* What the task requires
In the records, from the line containing "Given: Click the Fujinoie" through the line containing "should pyautogui.click(x=148, y=378).", change "badge" to "label", leave everything else unchanged, and reproduce only those lines without the pictures.

***

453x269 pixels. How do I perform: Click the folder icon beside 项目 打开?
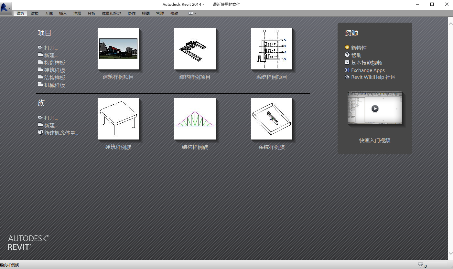40,47
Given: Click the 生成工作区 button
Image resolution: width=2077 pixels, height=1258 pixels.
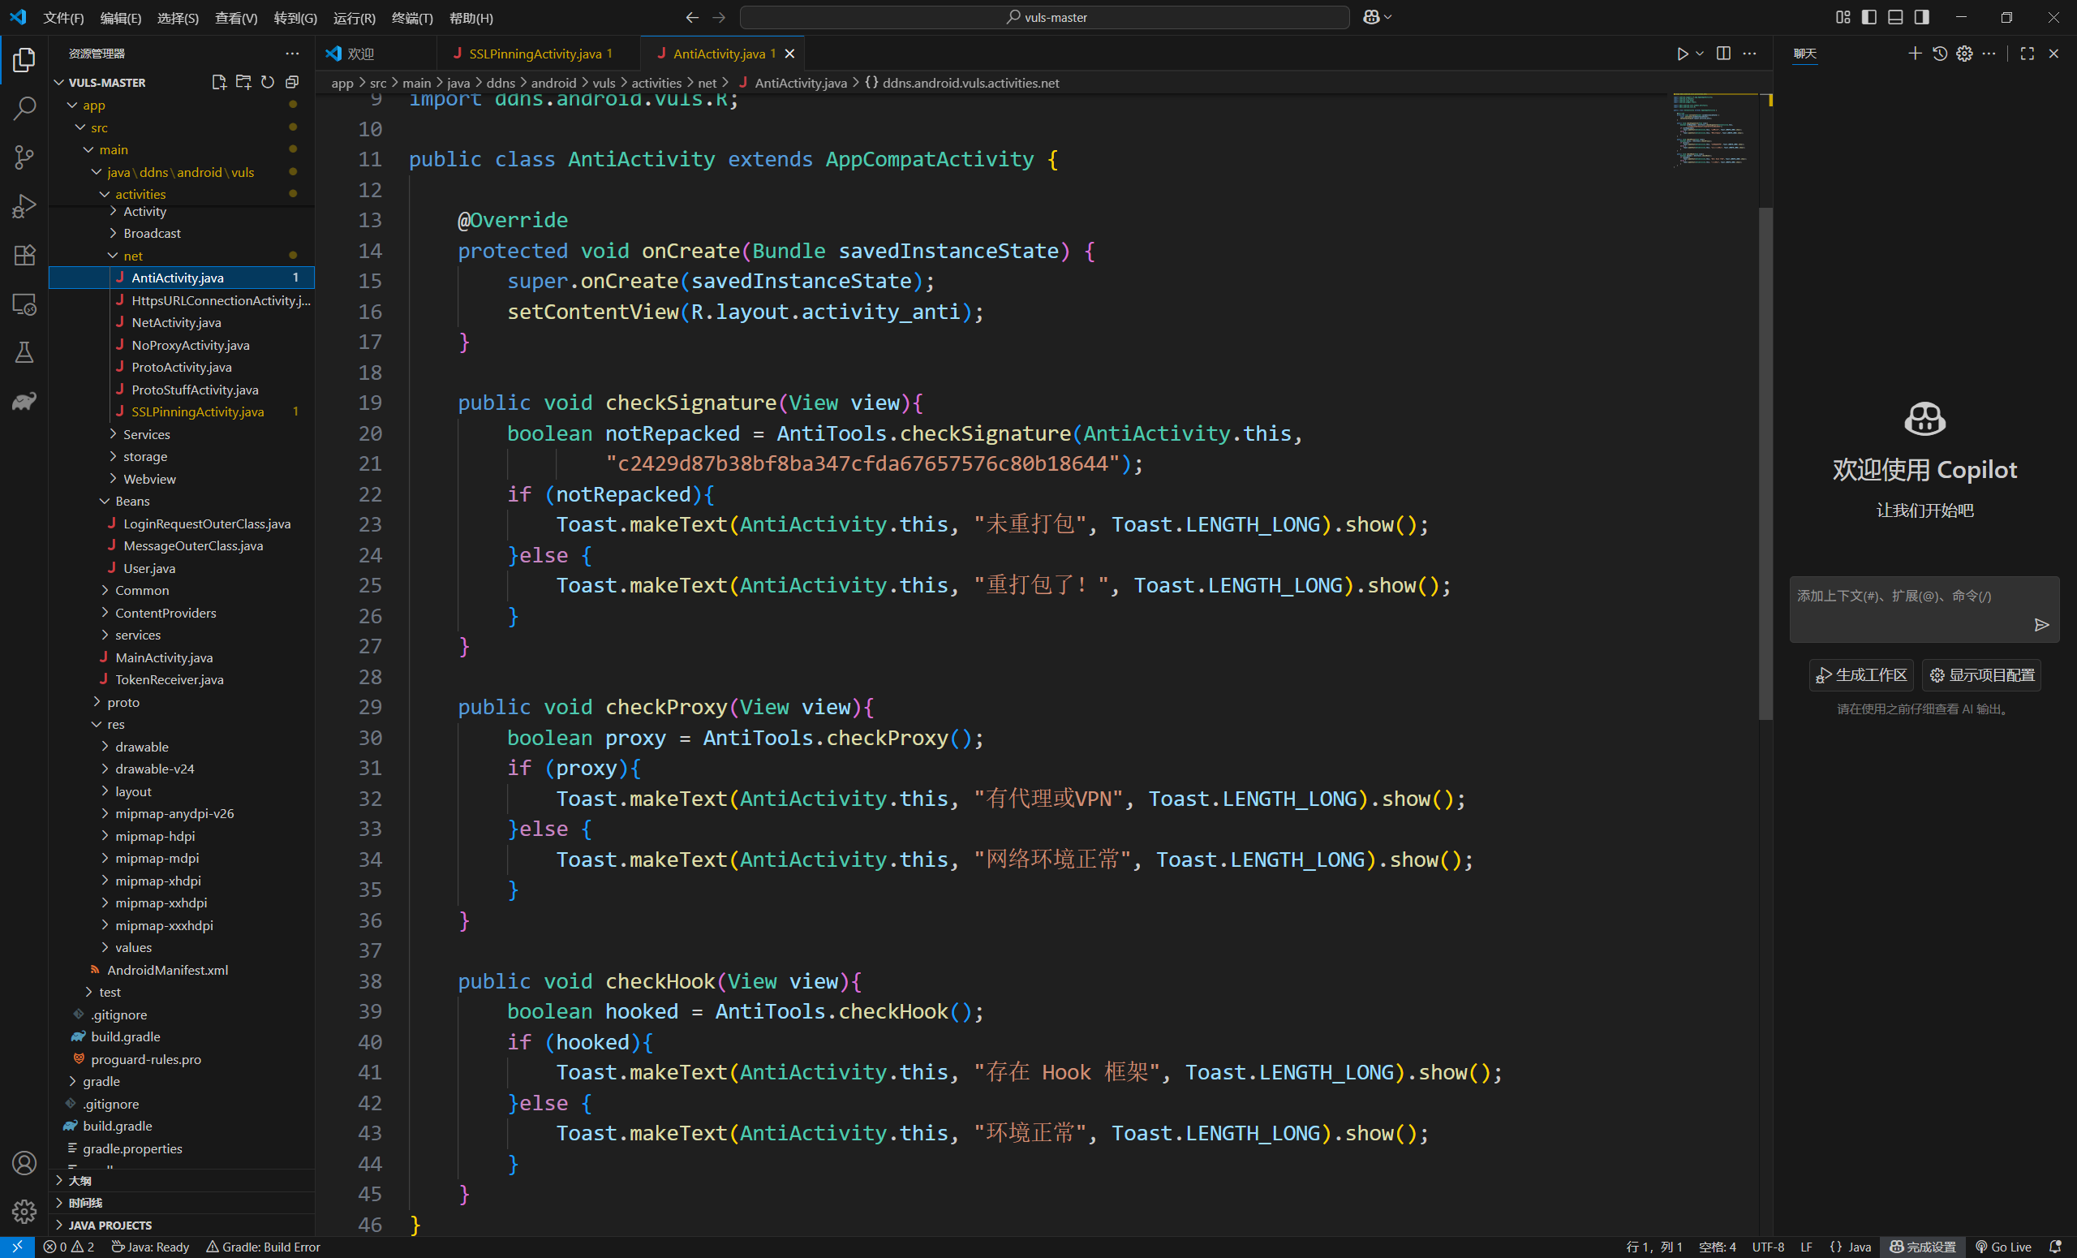Looking at the screenshot, I should coord(1861,675).
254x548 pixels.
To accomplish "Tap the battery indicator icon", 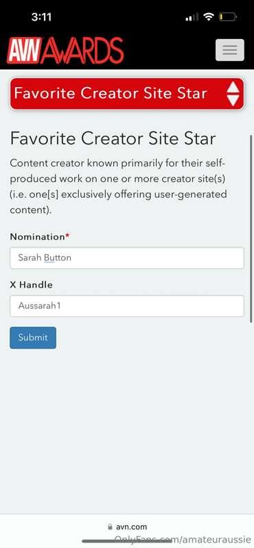I will coord(228,16).
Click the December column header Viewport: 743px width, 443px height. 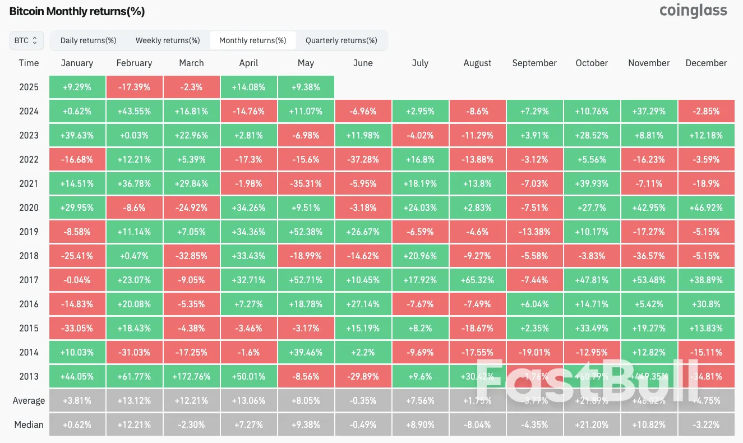pos(706,63)
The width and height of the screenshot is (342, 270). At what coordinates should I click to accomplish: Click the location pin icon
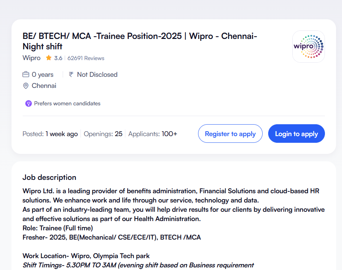pyautogui.click(x=26, y=86)
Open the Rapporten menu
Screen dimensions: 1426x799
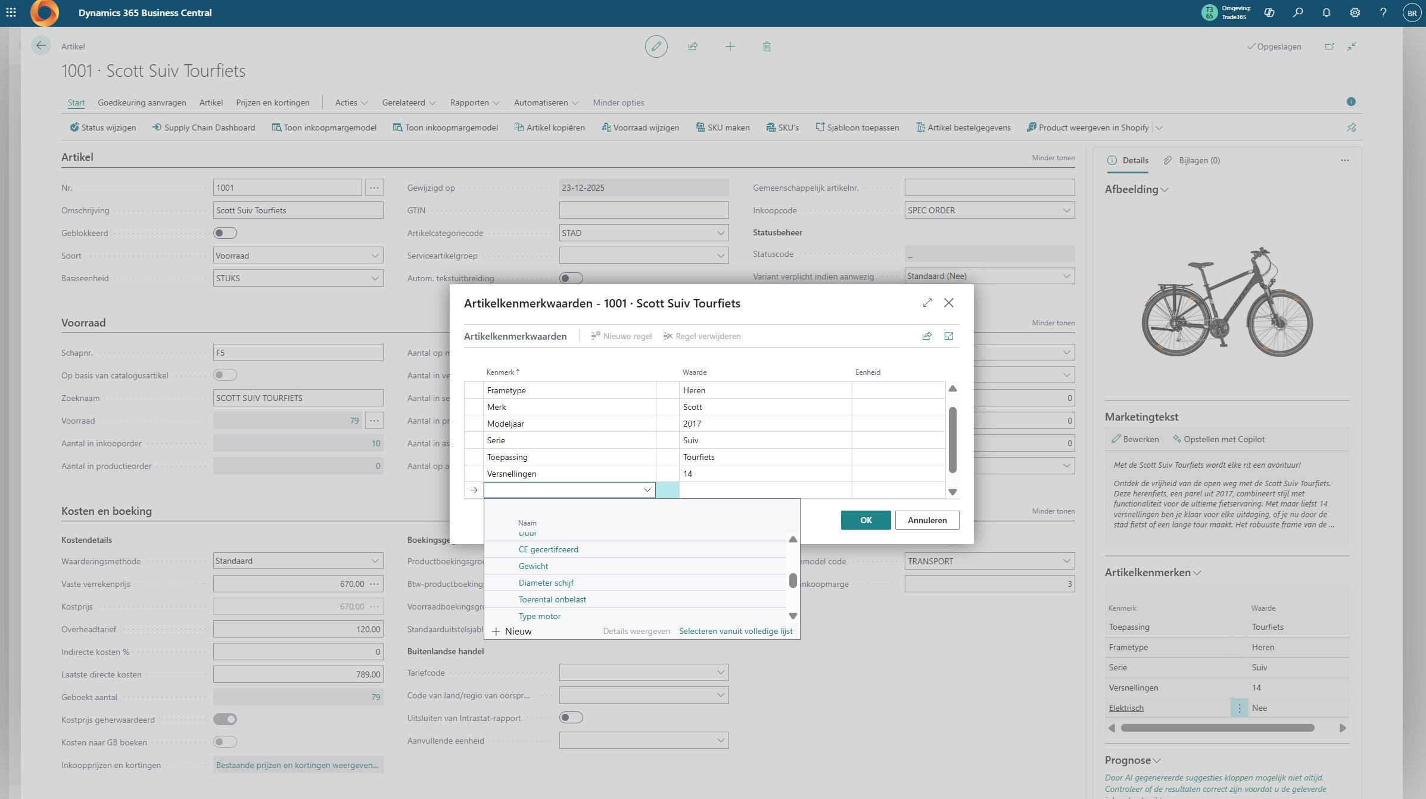[474, 102]
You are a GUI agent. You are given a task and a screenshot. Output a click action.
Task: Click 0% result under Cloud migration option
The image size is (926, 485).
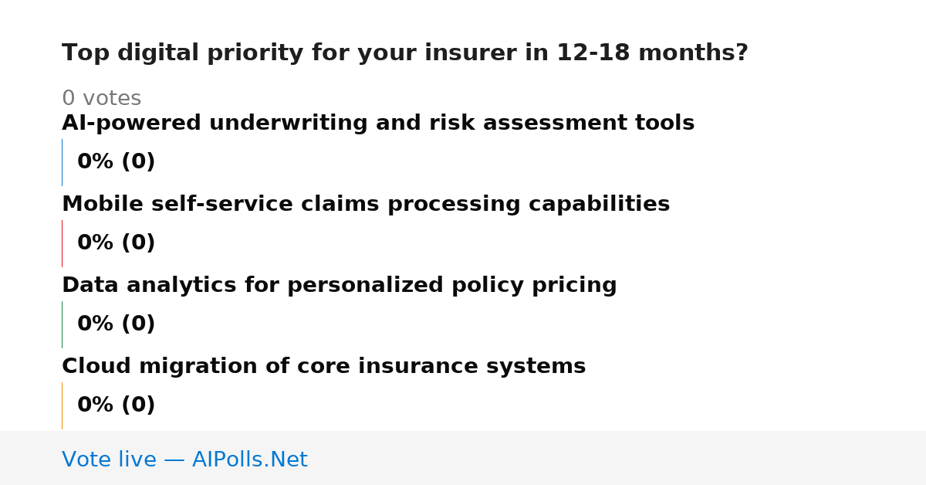96,405
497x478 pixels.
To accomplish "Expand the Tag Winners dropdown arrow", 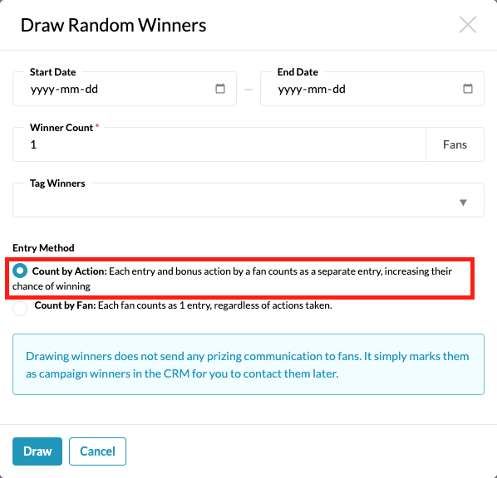I will coord(463,202).
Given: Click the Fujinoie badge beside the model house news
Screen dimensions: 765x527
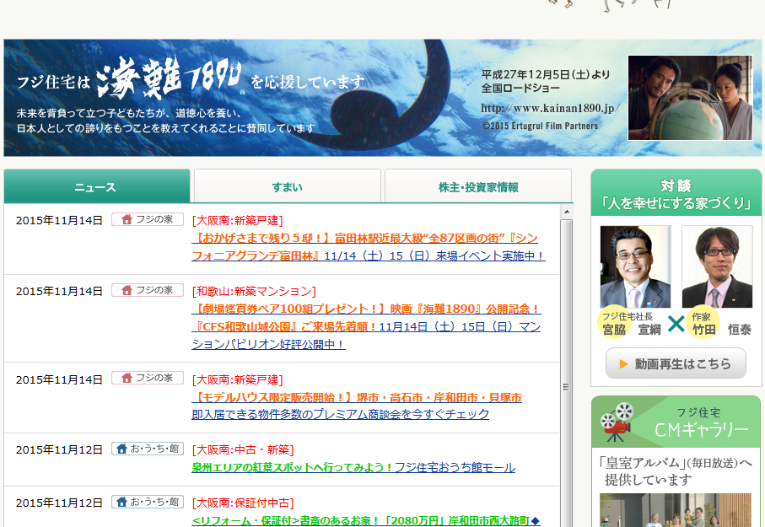Looking at the screenshot, I should pyautogui.click(x=148, y=378).
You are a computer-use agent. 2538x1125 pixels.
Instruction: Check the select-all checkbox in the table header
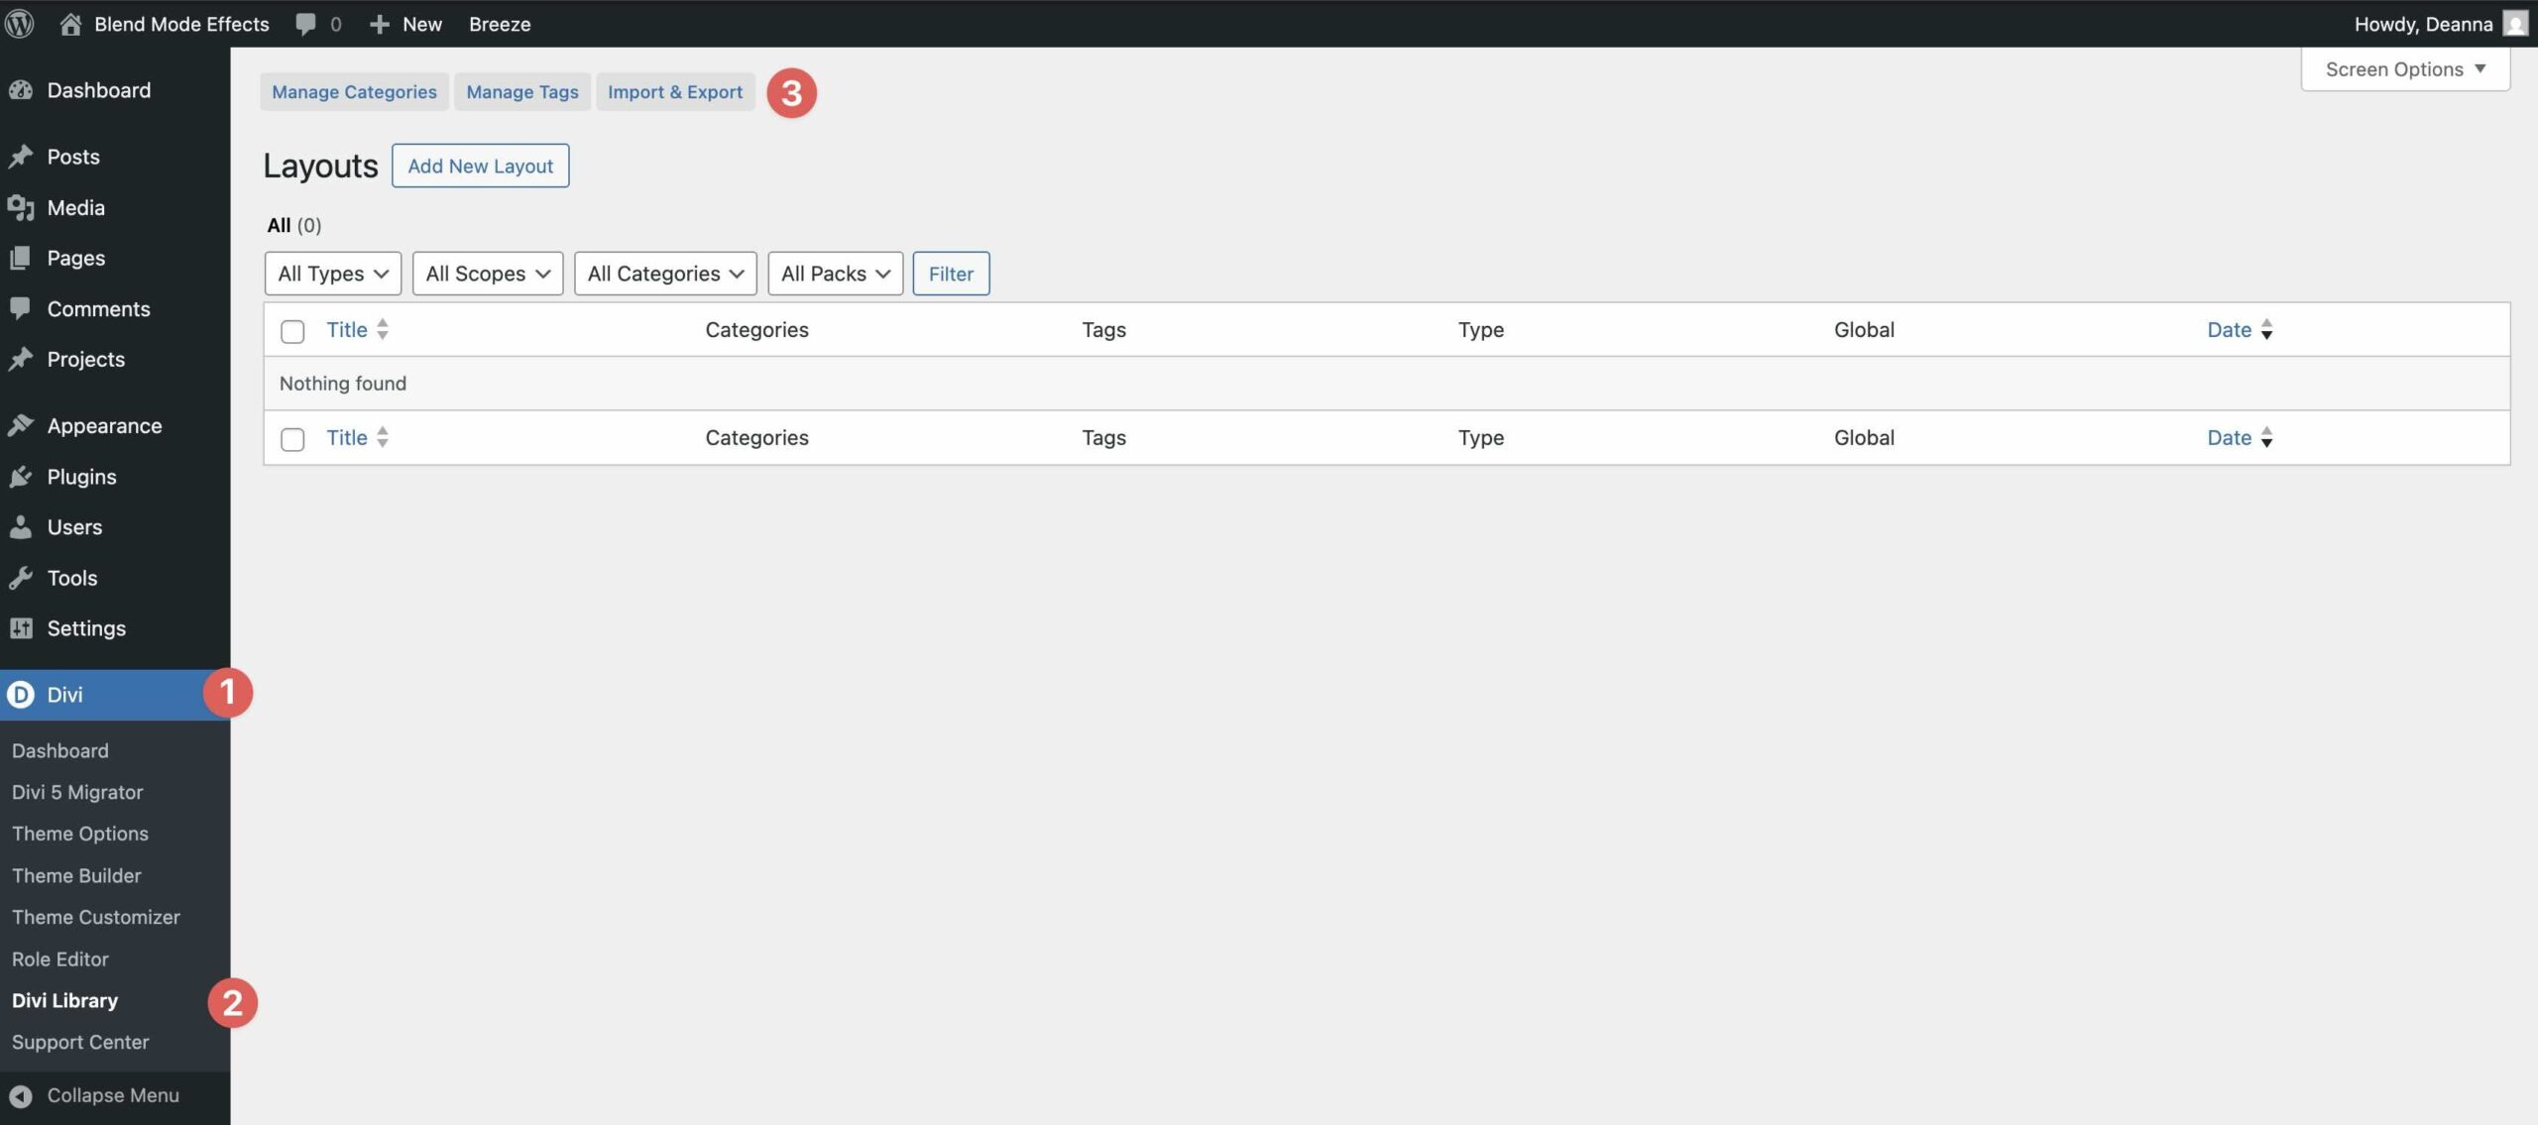coord(291,331)
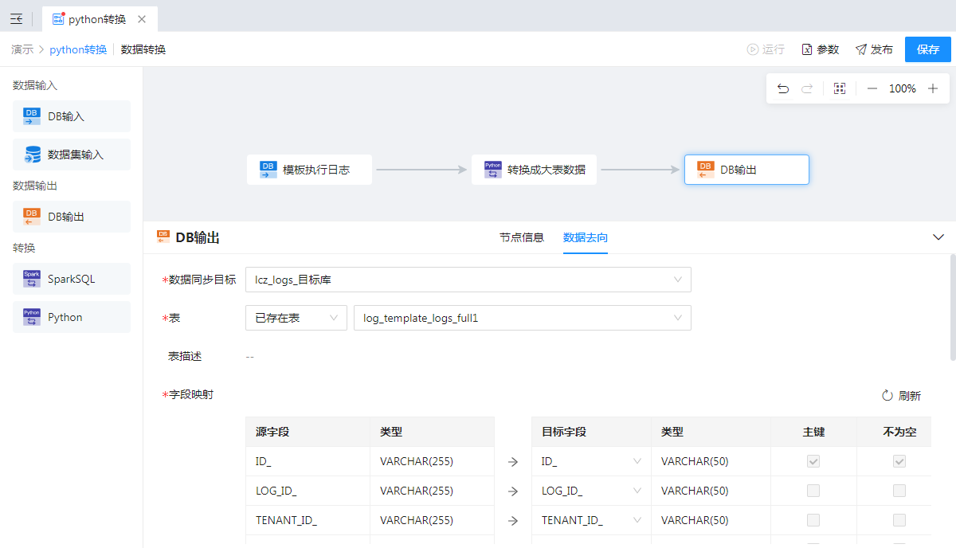Click the 转换成大表数据 Python node

point(534,170)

***

* Output of the exercise
Given: Click the Fujinoie label beside the model house news
Screen dimensions: 765x527
Looking at the screenshot, I should pyautogui.click(x=148, y=378).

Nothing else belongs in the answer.